Holders of offered securities will not be entitled to any rights with respect to our common stock (including, without limitation, voting rights and rights to receive any dividends or other distributions on our common stock), but holders of offered securities will be subject to all changes affecting our common stock. For example, if an amendment is proposed to our amended and restated certificate of incorporation requiring stockholder approval and the record date for determining the stockholders of record entitled to vote on the amendment occurs prior to the relevant conversion date, such holder will not be entitled to vote on the amendment, although such holder will nevertheless be subject to any changes in the powers, preferences or special rights of our common stock.
Volatility in the market price and trading volume of our common stock could adversely impact the trading price of the notes and of the warrants.

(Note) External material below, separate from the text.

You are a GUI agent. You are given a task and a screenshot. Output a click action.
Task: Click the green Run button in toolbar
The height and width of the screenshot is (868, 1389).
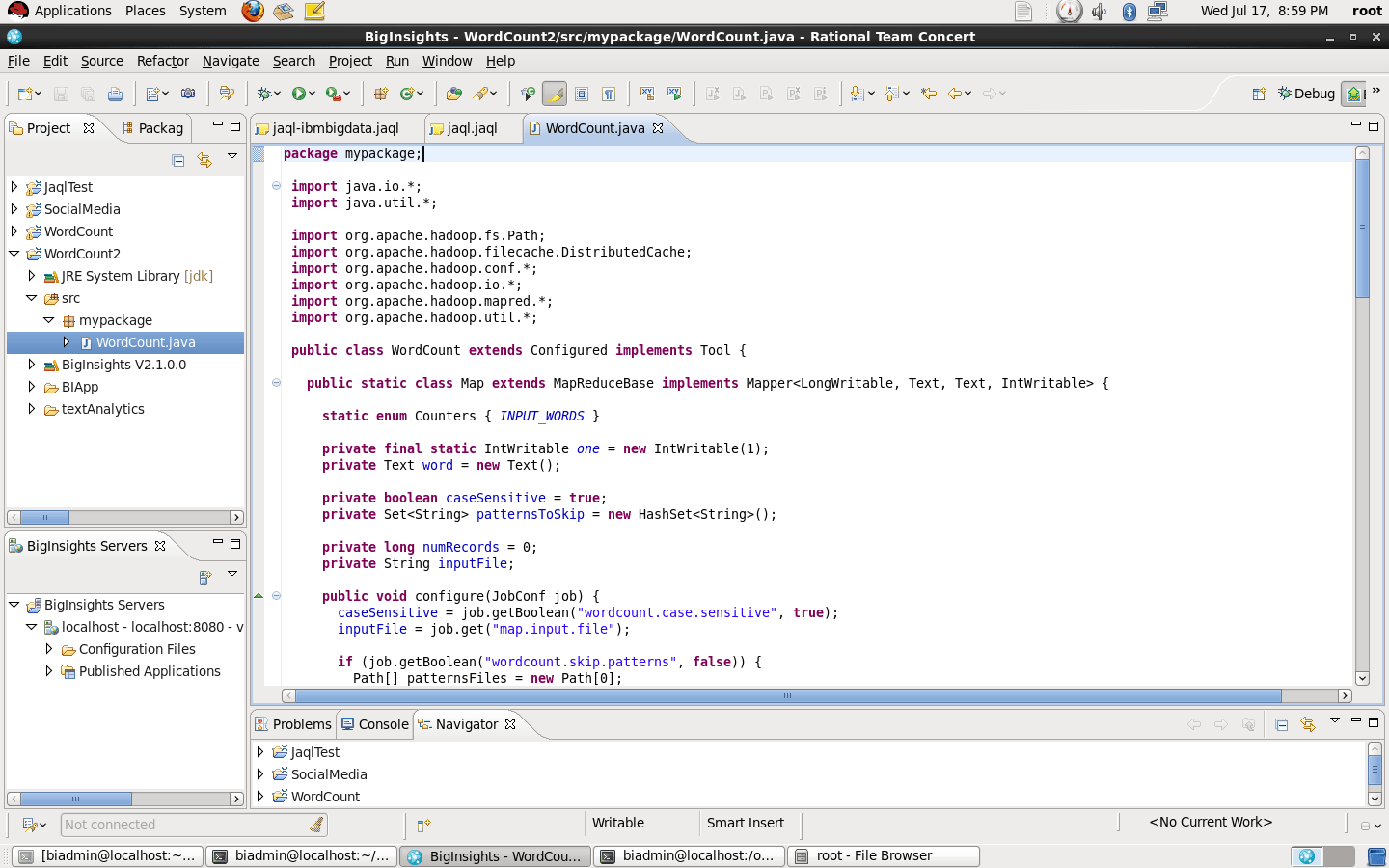(x=299, y=94)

The stock market in recent years has experienced significant price and volume fluctuations that have often been unrelated to the operating performance of companies. The market price of our common stock could fluctuate significantly for many reasons, including in response to the risks described in this section or for reasons unrelated to our operations, such as reports by industry analysts, investor perceptions or negative announcements by our customers, competitors or suppliers regarding their own performance, as well as industry conditions and general financial, economic and political instability. A decrease in the market price of our common stock would likely adversely impact the trading price of the notes and of the warrants. The market price of our common stock could also be affected by possible sales of our common stock by investors who view the offered securities as a more attractive means of equity participation in us and by hedging or arbitrage trading
activity that we expect to develop involving our common stock. This trading activity could, in turn, affect the respective trading prices of the offered securities.
Future sales of our common stock in the public market could lower the market price for our common stock and adversely impact the trading price of the notes and of the warrants.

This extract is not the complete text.